I keep saying 50th anniversary.
It's the 50th anniversary of their coming out to Los Angeles.
It's the 43rd anniversary of the film, to be precise.
Although had...
Places taken it when you started, it would be the 48th anniversary.
I mean, just for the record.
But it wouldn't have been as good a movie.
And no one would remember it.
That's interesting.
No, that's absolutely true.
And that's thanks to Paramount.
Thanks to both Paramount, definitely, but also just every month or week or day, whenever we had more jokes.
You would tinker with it.
Oh, good.
That was a blessing.
So here is my big question.
I believe, and I may be 100% wrong, and that's fine.
I always tell guests it's not an issue to differ with me.

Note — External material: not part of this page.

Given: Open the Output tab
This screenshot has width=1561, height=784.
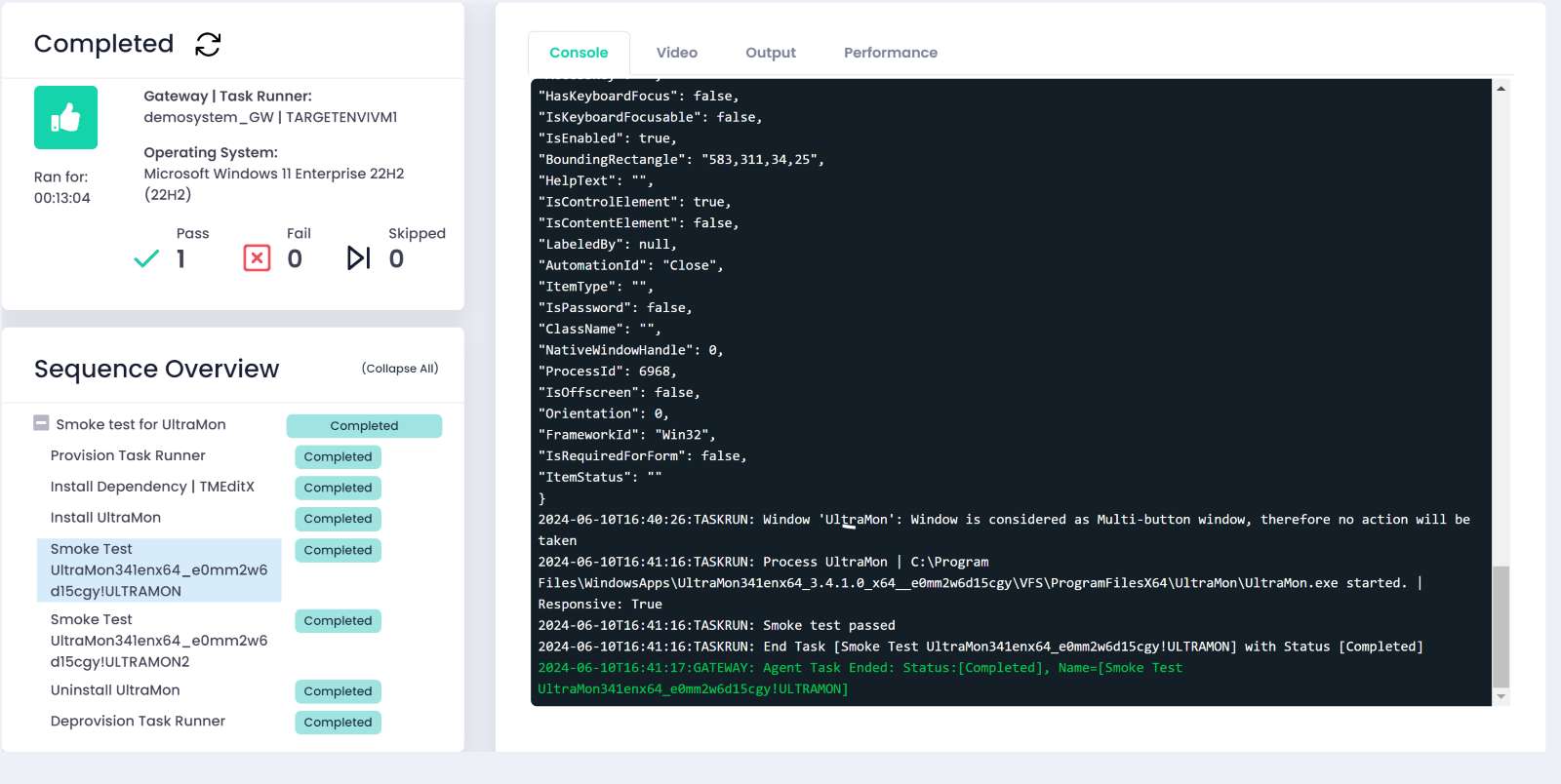Looking at the screenshot, I should click(770, 53).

That wouldn't be unusual for you.
That is correct.
I agree with you.
But I believe the hardest thing to do is make people laugh.
It is easy to make people cry.
You just show a kid with cancer in a film, and people cry.
But to make people laugh, I have to believe that is the hardest.
Is that a fair assessment?
It wasn't hard for us, because I think we lived it.
We just kind of lived this.
We laughed at ourselves, and so it was natural.
Yeah, it's hard to say, but I would think so, yeah.
What was it?
Michael Douglas, once, he was arguing to have a comedy director direct some movie, and he suddenly screamed at this guy or something that he was talking to, and he said, okay, I scared you.
Now try to make me laugh.
So that is the point.
I actually, I mean, I always feel it's maybe arrogant, but I think it's just a different talent.
Right, which you three have.
But I'm just saying, Jim, go ahead.
I think, and hopefully we get this across in the book, but I think we all feel incredibly grateful.
For the blessings in our lives, and one of the blessings in our lives was we had this instinct about not taking things seriously.
And all the pieces kind of fell together, and we wound up working together and creating a theater and eventually making airplanes.
But at the heart of it was this very good luck.
Well, you are gifted, and you gave your gift to the world, and I thank you.
David Zucker, Jerry Zucker, Jim Abrams, congratulations.